What Exactly Is Taking so Long?
“EMV certification, required for each merchant’s terminals by each payments network, can be very time-consuming, especially for retailers with multiple locations that tend to have a lot of customized systems,” Drysdale observes. “There will be an extremely long tail to the EMV migration and even though the numbers don’t show it yet, there’s a tremendous amount of progress.”

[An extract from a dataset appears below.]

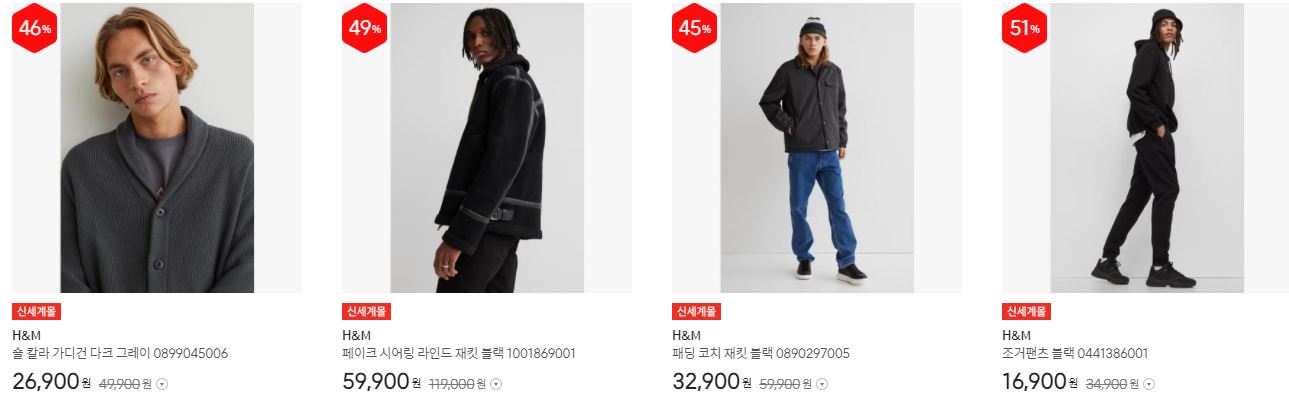Open the coach jacket model photo
This screenshot has height=413, width=1289.
(x=817, y=148)
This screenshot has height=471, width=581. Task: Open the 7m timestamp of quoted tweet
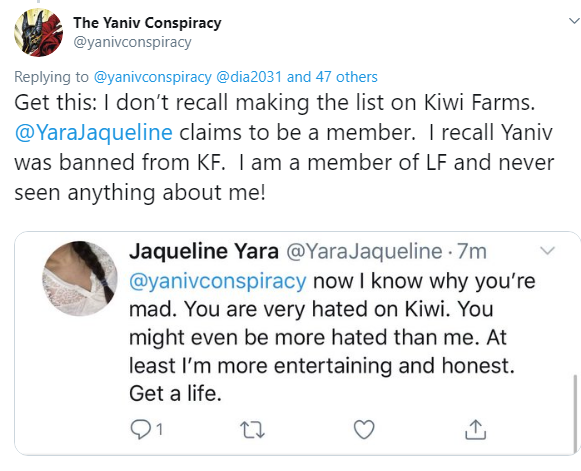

Drysdale doesn’t rule out “bumps in the road” ahead, but he believes EMV migration is only part of the revolution at the POS in the next year. Elavon soon will begin to sell hardware-based encryption services to small and midsize merchants looking to minimize data security risks. “Our message to merchants is: Use this opportunity to be ready for the future. Be ready for those millennials and the high net-worth people who have Apple Pay, and embrace encryption, because you can’t be responsible for data you never had.”